Extracted material

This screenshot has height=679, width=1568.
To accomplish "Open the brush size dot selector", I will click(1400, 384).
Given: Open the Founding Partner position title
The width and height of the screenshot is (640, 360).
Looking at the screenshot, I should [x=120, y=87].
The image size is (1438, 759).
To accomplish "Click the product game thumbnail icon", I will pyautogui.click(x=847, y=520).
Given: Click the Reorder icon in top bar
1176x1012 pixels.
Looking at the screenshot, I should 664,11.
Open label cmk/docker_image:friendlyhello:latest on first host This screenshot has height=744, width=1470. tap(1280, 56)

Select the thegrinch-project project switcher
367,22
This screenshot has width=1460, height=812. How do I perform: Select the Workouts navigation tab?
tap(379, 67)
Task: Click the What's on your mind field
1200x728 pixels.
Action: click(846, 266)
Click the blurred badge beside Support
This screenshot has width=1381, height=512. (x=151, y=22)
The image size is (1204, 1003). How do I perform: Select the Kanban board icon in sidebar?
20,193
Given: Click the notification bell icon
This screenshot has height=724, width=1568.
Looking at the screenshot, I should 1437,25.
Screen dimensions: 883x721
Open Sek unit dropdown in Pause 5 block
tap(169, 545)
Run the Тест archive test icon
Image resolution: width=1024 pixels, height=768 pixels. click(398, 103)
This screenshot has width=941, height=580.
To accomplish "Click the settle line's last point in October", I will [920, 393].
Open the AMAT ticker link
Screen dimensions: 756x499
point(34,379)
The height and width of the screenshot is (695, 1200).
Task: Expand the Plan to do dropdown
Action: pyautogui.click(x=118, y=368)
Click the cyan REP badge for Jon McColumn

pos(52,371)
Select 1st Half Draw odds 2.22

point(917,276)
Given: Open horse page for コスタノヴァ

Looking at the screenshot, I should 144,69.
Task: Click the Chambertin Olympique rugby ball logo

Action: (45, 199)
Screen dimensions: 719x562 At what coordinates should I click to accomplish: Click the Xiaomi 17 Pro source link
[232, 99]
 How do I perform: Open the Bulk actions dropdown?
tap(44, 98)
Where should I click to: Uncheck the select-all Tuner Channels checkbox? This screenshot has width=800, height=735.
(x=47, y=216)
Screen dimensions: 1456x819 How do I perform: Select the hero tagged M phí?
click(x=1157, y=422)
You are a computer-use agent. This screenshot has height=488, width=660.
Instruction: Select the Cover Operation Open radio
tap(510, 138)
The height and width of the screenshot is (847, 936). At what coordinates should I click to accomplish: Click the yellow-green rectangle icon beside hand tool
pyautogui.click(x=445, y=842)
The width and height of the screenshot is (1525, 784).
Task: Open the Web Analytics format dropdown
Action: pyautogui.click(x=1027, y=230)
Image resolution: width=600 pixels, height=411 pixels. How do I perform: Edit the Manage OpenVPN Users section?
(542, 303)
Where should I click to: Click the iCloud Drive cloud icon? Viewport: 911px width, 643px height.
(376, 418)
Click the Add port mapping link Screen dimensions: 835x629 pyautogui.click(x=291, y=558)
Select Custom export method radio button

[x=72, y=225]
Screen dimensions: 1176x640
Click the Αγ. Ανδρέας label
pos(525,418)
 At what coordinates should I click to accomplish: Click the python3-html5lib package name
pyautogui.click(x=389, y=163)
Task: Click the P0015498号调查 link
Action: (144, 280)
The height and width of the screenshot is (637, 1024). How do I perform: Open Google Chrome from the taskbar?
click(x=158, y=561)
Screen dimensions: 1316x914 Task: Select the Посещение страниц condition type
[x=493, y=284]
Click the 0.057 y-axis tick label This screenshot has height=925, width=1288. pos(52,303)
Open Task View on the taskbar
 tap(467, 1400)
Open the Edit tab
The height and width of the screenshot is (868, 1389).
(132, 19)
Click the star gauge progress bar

Exercise
Give the entries again, every one of them exactly.

Reply to the exercise
This screenshot has height=679, width=1568.
To accomplish "Open the brush size dot selector", I will click(1400, 384).
Given: Open the Founding Partner position title
The width and height of the screenshot is (640, 360).
Looking at the screenshot, I should [x=120, y=87].
The image size is (1438, 759).
To accomplish "Click the product game thumbnail icon", I will pyautogui.click(x=847, y=520).
Given: Click the Reorder icon in top bar
1176x1012 pixels.
Looking at the screenshot, I should 664,11.
Open label cmk/docker_image:friendlyhello:latest on first host This screenshot has height=744, width=1470. tap(1280, 56)

Select the thegrinch-project project switcher
367,22
This screenshot has width=1460, height=812. How do I perform: Select the Workouts navigation tab?
tap(379, 67)
Task: Click the What's on your mind field
1200x728 pixels.
Action: click(846, 266)
Click the blurred badge beside Support
This screenshot has width=1381, height=512. (x=151, y=22)
The image size is (1204, 1003). How do I perform: Select the Kanban board icon in sidebar?
20,193
Given: Click the notification bell icon
This screenshot has height=724, width=1568.
Looking at the screenshot, I should 1437,25.
Screen dimensions: 883x721
Open Sek unit dropdown in Pause 5 block
tap(169, 545)
Run the Тест archive test icon
Image resolution: width=1024 pixels, height=768 pixels. click(398, 103)
This screenshot has width=941, height=580.
To accomplish "Click the settle line's last point in October", I will [920, 393].
Open the AMAT ticker link
Screen dimensions: 756x499
point(34,379)
The height and width of the screenshot is (695, 1200).
Task: Expand the Plan to do dropdown
Action: pyautogui.click(x=118, y=368)
Click the cyan REP badge for Jon McColumn

pos(52,371)
Select 1st Half Draw odds 2.22

point(917,276)
Given: Open horse page for コスタノヴァ

Looking at the screenshot, I should 144,69.
Task: Click the Chambertin Olympique rugby ball logo

Action: (45, 199)
Screen dimensions: 719x562 At what coordinates should I click to accomplish: Click the Xiaomi 17 Pro source link
[232, 99]
 How do I perform: Open the Bulk actions dropdown?
tap(44, 98)
Where should I click to: Uncheck the select-all Tuner Channels checkbox? This screenshot has width=800, height=735.
(x=47, y=216)
Screen dimensions: 1456x819 How do I perform: Select the hero tagged M phí?
click(x=1157, y=422)
You are a computer-use agent. This screenshot has height=488, width=660.
Instruction: Select the Cover Operation Open radio
tap(510, 138)
The height and width of the screenshot is (847, 936). At what coordinates should I click to accomplish: Click the yellow-green rectangle icon beside hand tool
pyautogui.click(x=445, y=842)
The width and height of the screenshot is (1525, 784).
Task: Open the Web Analytics format dropdown
Action: pyautogui.click(x=1027, y=230)
Image resolution: width=600 pixels, height=411 pixels. How do I perform: Edit the Manage OpenVPN Users section?
(542, 303)
Where should I click to: Click the iCloud Drive cloud icon? Viewport: 911px width, 643px height.
(376, 418)
Click the Add port mapping link Screen dimensions: 835x629 pyautogui.click(x=291, y=558)
Select Custom export method radio button

[x=72, y=225]
Screen dimensions: 1176x640
Click the Αγ. Ανδρέας label
pos(525,418)
 At what coordinates should I click to accomplish: Click the python3-html5lib package name
pyautogui.click(x=389, y=163)
Task: Click the P0015498号调查 link
Action: (144, 280)
The height and width of the screenshot is (637, 1024). How do I perform: Open Google Chrome from the taskbar?
click(x=158, y=561)
Screen dimensions: 1316x914 Task: Select the Посещение страниц condition type
[x=493, y=284]
Click the 0.057 y-axis tick label This screenshot has height=925, width=1288. pos(52,303)
Open Task View on the taskbar
 tap(467, 1400)
Open the Edit tab
The height and width of the screenshot is (868, 1389).
(132, 19)
Click the star gauge progress bar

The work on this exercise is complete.